The chapter introduction presents and discusses the current knowledge state in the
issue of elasto-kinematic characteristics of the vehicle suspension. Previously published
works are presented in this section. The following section defines basic terms, features
and design elements concerning the topic vehicle suspension and vehicle axle, which
can help readers to orientate in this field.
The first part of the thesis is focused on the collection of high-quality input data to
create the MBS computational model based on the real suspension components. The
determination of kinematic suspension points, experimental measurements of inertia
moments of supporting elements of the suspension and measurements of deformation
characteristics of rubber-metal bushings are presented in the thesis. There are also
measuring characteristics of force elements such as springs or shock absorbers. Then the
proposed method of measuring elasto-kinematic characteristics of the suspension using
testing machine for model validation is also introduced.

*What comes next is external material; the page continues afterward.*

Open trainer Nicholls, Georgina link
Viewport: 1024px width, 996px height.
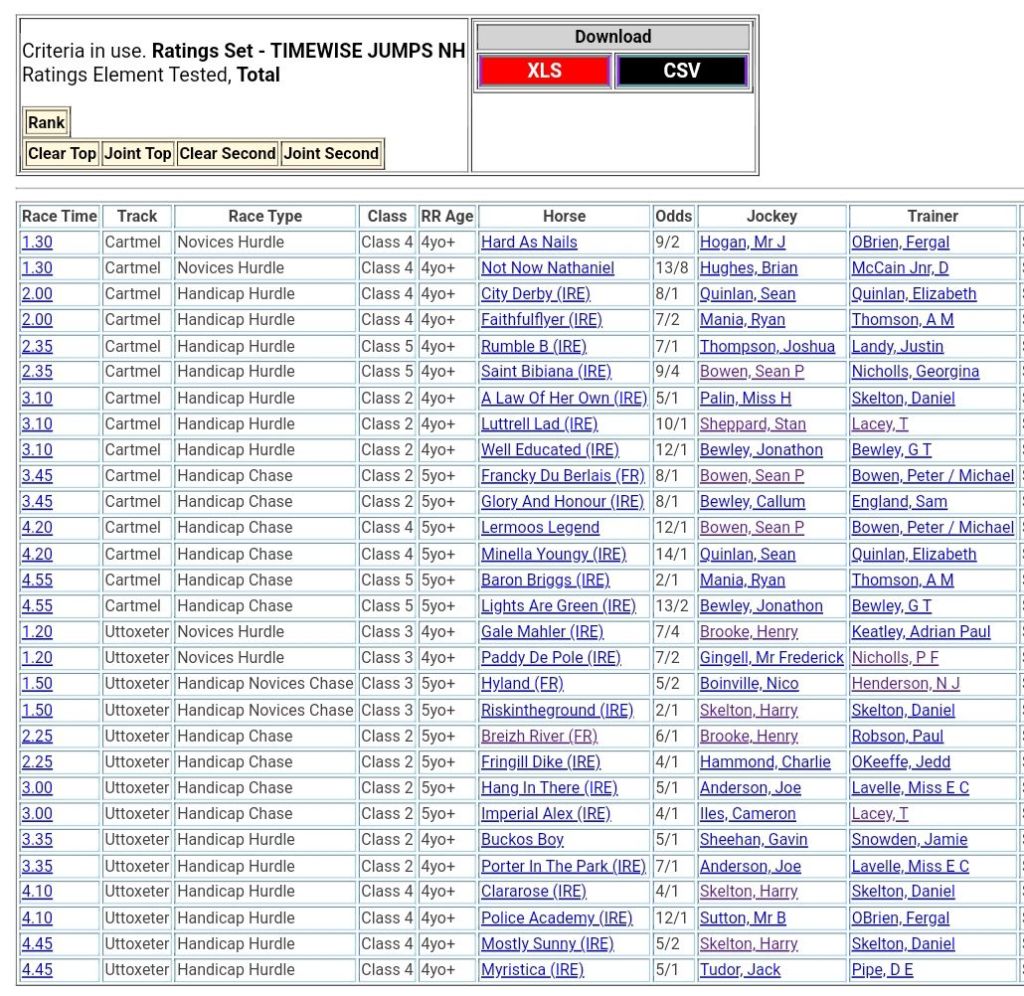pos(915,372)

The second and main part is devoted to creating a new MBS simulation models of
multi-link rear suspension using HyperWorks system. The suspension model is
improved by successive steps, from kinematic model, through model with flexibility of
the bushings, to the complex model in which the flexible properties of all supporting
elements are reflected. The properties of the used models are described together with
arising calculation problems. The results discuss the impact of elements flexibility and
individual structural alternatives on elasto-kinematic characteristics of the suspension
system.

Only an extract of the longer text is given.